Who is a press conference for? I ask that because I honestly don't know anymore.
Here's Microsoft at E3, the video game industry's brightest spotlight, hawking Usher on stage for a multi-song performance. He's promoting—loosely, mind you—Dance Central 3 from Harmonix, but doesn't do anything directly associated with the game itself on stage. I'm sitting here wondering, as Usher begs the journalistic crowd to stand up and join in while they're working, who this is directed toward.
It's not journalists. That's no slap against those working the event, or the ones who had to sit through the show. It's not shareholders. They have a vested interest, sure, but it's not a make-it-or-break-it on Wall Street.
It's the general public, which has game trailers effectively IV'd into their veins on Spike TV while these topics fill the top eight or so spots on Twitter. I don't know why we call these pressers or keynotes anymore, because that meaning has been lost.
They don't need to be suit and tie affairs with stuffy execs spouting off numbers. It's a fun, casual industry, and that should be embraced. But, it should still be about business, and that's not what the event has become. For an industry that shills hype every day of the year, there's no containment anymore. Microsoft shuffled in games that were already announced, either days before the show or even last year. It became less about the games and more about reaching out via social media.

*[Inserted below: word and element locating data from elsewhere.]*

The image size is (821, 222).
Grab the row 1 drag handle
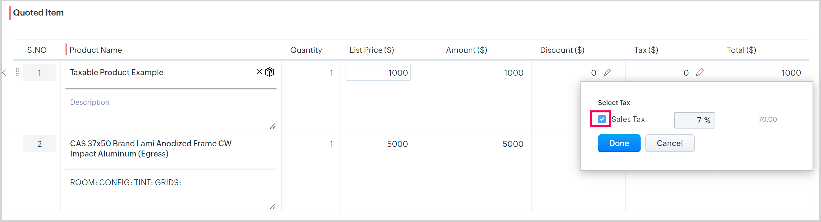[x=17, y=72]
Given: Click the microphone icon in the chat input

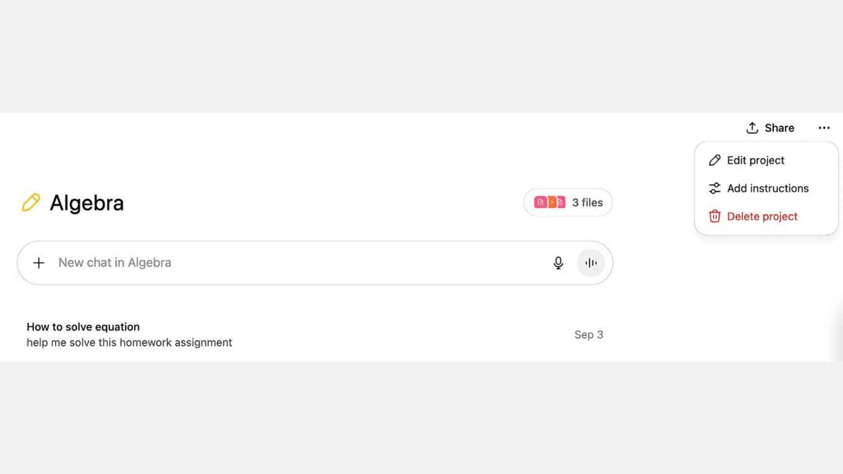Looking at the screenshot, I should (x=558, y=262).
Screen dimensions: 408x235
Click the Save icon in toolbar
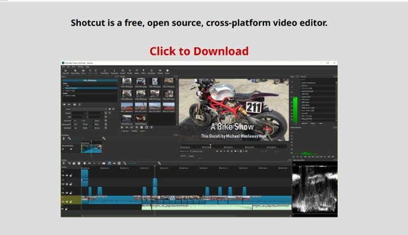point(83,71)
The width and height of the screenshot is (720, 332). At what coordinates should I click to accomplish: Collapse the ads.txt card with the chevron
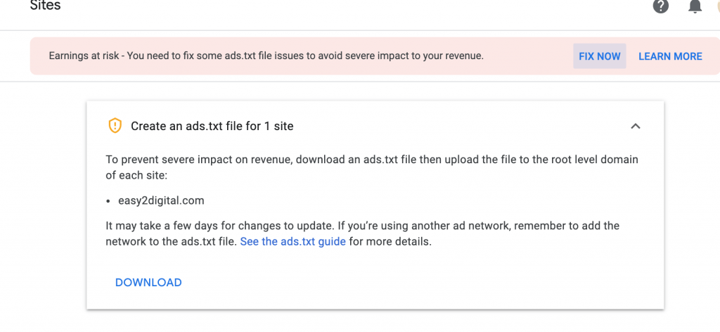(635, 126)
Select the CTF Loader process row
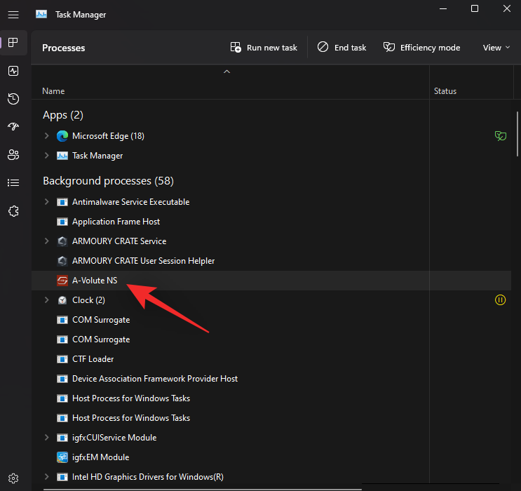 pyautogui.click(x=93, y=359)
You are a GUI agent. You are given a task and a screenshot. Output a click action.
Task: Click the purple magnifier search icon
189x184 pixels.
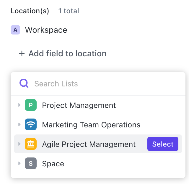(x=24, y=84)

The whole thing feels like a shielded ploy to market products in an indirect way, or via means that people won't even grasp they're being marketed to. The show shoveled in a clip from the upcoming film Prometheus, billed as an excuse to show off new search technology. No, it wasn't, because Microsoft could have searched for a Wikipedia page on Ben Franklin, but the money trading hands behind the scenes dictated otherwise.
That type of material not only adds a sense of artificiality to the program, but a dishonesty. Don't claim you're directing comments at the press in attendance. They're the least of your worries. Don't claim Usher is on stage—this after promoting a Grammy Award-winning artist before the show aired—to highlight his involvement with Dance Central. He's in it for a paycheck too. I'm imagining a future where these events are hyped like the Grammys with months of build-up.

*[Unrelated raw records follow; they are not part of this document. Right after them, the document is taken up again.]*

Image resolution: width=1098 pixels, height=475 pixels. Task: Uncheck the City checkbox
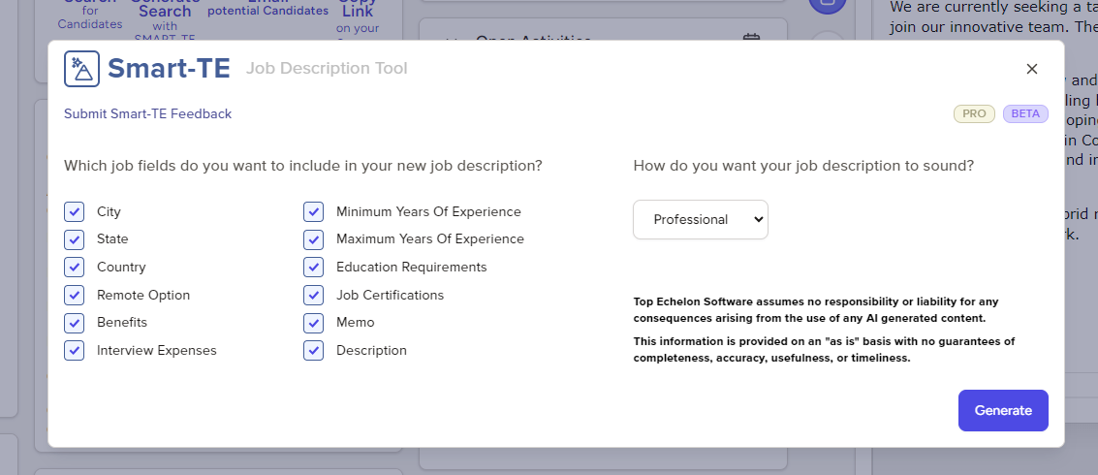[75, 211]
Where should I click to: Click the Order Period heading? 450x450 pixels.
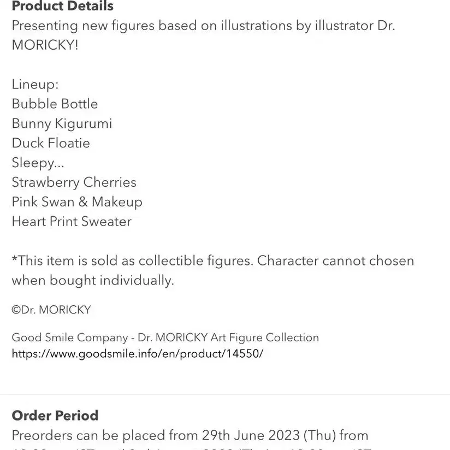click(x=55, y=415)
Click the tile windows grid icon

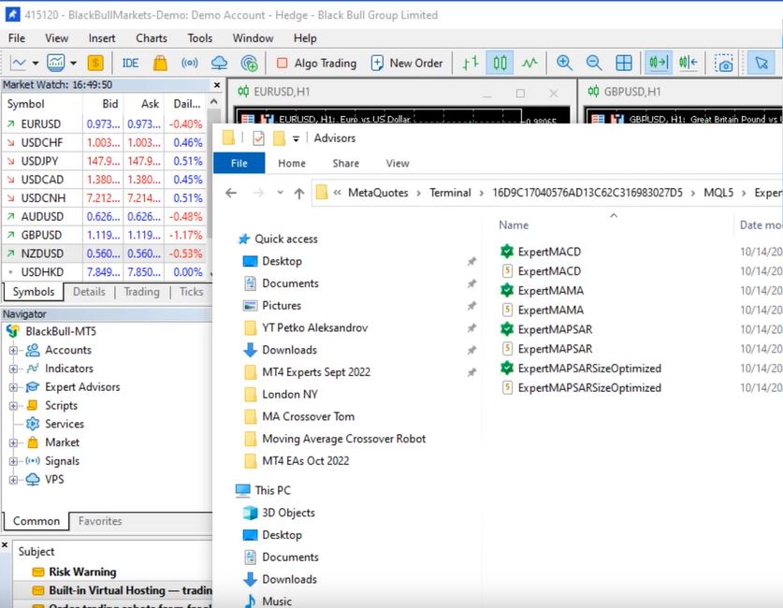(624, 63)
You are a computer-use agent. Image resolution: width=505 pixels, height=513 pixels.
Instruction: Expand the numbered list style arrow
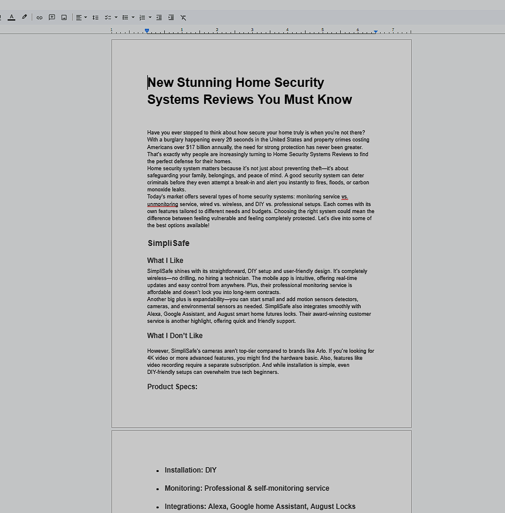click(150, 18)
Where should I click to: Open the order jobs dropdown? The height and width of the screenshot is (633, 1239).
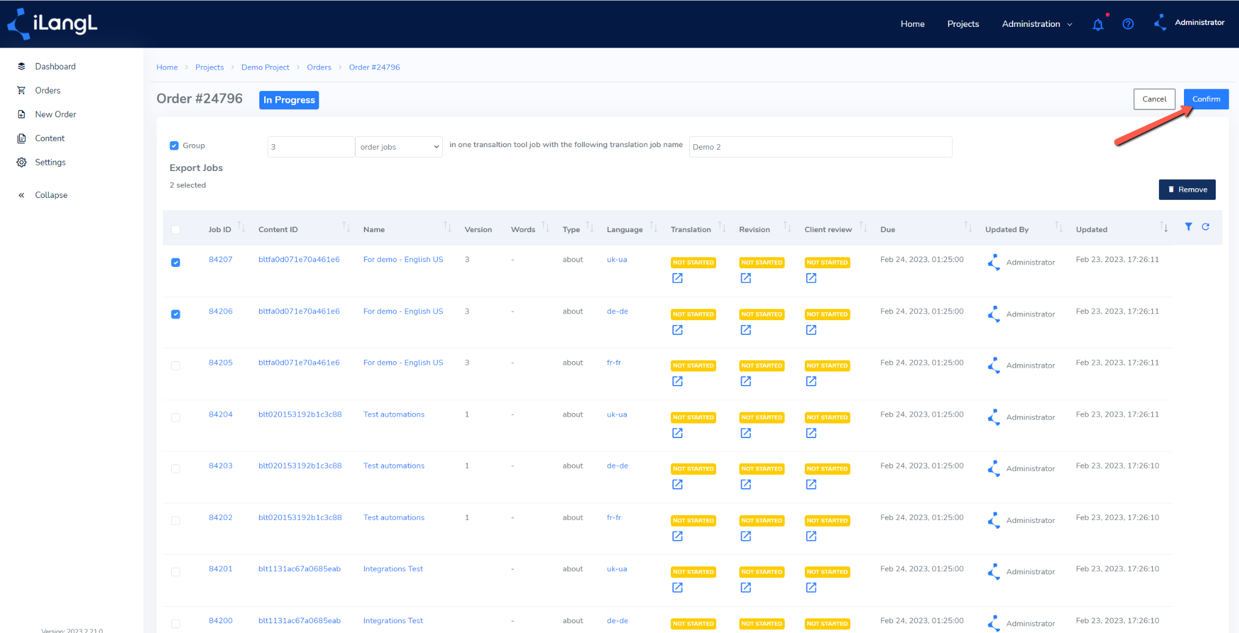pos(399,147)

The “press conference” had a single moment of honesty, that coming from Matt Parker and Trey Stone, creators of South Park. They riffed on Microsoft's push for cross-platform technology, discussed what they added to the video game, and wandered off-stage not with a smile, but to get back to work.
Usher was heading to the bank to cash a check, and Microsoft's social media team smiled. They won, the press lost.